When I took my training in Nutrition, the instructor admitted to feeding his kids Cheese Whiz..... Seriously! I could NOT believe it. The NUTRITION instructor. Who does that? I could feel myself climbing high up on my high horse. HE KNEW better! It is junk. ZERO nutritional value. I thought when you know better, you do better. Right?
Recently (like this weekend - Easter) I admitted to a friend/client I was struggling with Mini eggs. Like seriously eating my way through a large bag. She was surprised... LUCINDA??? MINI EGGS? Right?

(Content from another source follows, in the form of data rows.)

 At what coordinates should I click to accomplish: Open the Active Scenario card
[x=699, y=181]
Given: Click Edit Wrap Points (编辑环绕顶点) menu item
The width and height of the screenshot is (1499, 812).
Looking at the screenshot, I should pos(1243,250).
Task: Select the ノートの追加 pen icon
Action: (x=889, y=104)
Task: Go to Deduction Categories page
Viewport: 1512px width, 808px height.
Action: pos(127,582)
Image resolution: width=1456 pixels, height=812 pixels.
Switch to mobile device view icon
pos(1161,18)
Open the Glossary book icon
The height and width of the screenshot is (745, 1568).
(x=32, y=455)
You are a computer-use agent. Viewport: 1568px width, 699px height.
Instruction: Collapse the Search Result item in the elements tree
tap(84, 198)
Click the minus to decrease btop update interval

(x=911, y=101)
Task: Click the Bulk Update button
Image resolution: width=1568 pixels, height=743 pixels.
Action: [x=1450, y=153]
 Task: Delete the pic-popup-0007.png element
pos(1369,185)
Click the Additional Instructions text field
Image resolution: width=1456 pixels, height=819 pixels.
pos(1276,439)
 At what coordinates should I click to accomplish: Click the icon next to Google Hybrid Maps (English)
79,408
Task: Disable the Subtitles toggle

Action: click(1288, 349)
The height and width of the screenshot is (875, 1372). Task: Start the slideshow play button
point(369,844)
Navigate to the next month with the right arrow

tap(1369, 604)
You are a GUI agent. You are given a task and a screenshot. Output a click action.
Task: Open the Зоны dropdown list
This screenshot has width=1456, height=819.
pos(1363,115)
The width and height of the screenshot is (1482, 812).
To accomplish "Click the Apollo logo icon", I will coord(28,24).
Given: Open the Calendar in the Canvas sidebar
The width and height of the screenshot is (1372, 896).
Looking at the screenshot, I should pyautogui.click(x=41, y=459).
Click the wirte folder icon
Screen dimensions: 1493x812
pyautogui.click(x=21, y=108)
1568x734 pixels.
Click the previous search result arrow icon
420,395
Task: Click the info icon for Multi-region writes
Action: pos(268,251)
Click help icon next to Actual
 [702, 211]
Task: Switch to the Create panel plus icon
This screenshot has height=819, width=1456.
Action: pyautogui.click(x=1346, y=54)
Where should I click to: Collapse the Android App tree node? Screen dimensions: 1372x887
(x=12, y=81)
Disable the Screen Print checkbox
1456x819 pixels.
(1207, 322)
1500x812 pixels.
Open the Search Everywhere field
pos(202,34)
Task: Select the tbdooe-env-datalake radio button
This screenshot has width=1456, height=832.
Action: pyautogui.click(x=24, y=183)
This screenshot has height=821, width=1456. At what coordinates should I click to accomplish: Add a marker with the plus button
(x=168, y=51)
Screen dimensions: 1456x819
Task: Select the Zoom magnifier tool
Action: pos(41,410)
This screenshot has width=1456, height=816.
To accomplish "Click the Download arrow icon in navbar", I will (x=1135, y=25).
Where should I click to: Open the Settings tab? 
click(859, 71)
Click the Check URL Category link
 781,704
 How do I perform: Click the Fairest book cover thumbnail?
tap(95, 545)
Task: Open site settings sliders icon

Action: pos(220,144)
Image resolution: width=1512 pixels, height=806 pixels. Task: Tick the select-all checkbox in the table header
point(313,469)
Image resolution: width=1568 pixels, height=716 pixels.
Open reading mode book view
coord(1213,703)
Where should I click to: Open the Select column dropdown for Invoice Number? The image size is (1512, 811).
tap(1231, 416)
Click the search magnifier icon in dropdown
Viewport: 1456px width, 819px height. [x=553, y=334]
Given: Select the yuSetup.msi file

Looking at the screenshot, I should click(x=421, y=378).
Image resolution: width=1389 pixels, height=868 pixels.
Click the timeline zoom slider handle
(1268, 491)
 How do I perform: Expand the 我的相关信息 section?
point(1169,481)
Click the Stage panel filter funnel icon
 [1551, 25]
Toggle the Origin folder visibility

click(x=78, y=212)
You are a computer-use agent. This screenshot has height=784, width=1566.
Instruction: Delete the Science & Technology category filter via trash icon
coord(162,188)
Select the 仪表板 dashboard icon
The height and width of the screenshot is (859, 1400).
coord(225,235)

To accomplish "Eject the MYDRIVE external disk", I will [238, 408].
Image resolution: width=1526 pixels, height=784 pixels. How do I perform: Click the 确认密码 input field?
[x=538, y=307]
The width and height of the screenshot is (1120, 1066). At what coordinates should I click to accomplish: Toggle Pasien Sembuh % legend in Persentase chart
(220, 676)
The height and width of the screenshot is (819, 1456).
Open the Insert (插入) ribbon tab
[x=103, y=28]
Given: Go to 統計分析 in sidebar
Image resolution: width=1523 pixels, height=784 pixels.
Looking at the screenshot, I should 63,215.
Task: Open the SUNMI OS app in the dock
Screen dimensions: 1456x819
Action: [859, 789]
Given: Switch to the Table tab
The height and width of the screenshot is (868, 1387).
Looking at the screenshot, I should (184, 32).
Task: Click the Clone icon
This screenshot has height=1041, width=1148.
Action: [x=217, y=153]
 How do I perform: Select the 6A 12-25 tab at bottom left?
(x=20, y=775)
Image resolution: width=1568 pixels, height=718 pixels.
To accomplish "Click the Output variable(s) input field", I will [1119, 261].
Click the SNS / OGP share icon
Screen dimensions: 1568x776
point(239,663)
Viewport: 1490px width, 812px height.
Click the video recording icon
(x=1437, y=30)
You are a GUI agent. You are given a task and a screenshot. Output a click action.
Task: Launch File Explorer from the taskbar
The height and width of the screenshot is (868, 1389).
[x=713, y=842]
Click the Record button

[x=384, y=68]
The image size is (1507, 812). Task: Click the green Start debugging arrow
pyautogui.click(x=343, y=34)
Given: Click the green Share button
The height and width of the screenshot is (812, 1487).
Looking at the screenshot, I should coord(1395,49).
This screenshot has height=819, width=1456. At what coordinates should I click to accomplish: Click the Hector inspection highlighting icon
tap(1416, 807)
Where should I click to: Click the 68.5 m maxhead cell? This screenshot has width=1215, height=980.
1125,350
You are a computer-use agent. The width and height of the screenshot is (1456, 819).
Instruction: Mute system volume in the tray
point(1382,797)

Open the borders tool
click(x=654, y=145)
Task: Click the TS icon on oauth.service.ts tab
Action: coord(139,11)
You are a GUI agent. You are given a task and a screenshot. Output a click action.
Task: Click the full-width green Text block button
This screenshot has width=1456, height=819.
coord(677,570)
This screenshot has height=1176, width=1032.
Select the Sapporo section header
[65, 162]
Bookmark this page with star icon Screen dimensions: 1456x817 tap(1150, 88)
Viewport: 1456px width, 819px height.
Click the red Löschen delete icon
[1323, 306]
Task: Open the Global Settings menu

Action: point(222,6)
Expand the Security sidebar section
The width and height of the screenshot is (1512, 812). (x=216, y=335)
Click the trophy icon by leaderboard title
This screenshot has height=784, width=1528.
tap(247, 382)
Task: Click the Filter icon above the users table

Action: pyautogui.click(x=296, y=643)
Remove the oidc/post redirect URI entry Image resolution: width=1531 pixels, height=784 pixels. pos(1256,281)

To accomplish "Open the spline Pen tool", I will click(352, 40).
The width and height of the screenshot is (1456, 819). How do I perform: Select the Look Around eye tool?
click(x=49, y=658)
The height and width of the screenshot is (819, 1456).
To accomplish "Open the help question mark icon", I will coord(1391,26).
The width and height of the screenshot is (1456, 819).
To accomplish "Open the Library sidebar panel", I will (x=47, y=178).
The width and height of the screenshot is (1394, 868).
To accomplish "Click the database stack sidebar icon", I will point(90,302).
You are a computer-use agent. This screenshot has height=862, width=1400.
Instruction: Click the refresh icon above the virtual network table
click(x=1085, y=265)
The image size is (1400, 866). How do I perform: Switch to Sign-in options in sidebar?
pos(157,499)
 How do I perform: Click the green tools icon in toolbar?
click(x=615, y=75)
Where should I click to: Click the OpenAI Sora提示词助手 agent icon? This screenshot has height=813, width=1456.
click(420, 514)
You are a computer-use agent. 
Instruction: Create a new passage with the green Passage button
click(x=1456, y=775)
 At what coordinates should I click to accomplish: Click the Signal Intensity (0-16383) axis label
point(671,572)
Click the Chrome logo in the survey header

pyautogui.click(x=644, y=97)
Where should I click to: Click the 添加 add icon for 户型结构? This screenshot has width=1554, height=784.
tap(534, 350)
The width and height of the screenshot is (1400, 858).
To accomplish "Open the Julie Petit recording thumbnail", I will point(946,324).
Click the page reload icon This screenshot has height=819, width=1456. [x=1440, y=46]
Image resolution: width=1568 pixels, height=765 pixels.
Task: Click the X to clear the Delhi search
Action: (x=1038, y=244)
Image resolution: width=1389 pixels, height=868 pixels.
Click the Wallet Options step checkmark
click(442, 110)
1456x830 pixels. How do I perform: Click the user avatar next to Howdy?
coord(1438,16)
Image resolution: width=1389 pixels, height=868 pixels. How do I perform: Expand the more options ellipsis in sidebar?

I preach it and teach it because I live it sister! I struggle with sugar as an addiction. I have also learned I can have an Easter weekend and slide into bad habits and then Sunday night, chuck it out. Back on track Monday.
I preach it and teach it, because I understand the struggle. Not because I have it all figured out. Because saying no is hard for me too. I make sure I climb right off the high horse and stay humble. The struggle is real!
I know a few ways to manage. I have learned when its out of control and all sugar must be cut out. I have learned how my health is affected when I eat too much sugar. I stay off that high horse because I realize we all pick our battles. For the instructor he fed his kids all organic, no dairy no wheat, but just once in a while a little cheese whiz. I think perhaps a year or so later I get why he told us about the cheese whiz. We know better and we all make our choices.
Today I cleared out the mini eggs because I am back on track today. Just remember that holidays happen, Easter, Christmas, Valentines, Halloween, and don't forget camping season. (Remind me to tell you about how I cant say no to a marshmallow. )
I get it....I understand the struggle is real.
I have been there- actually probably yesterday. You got this!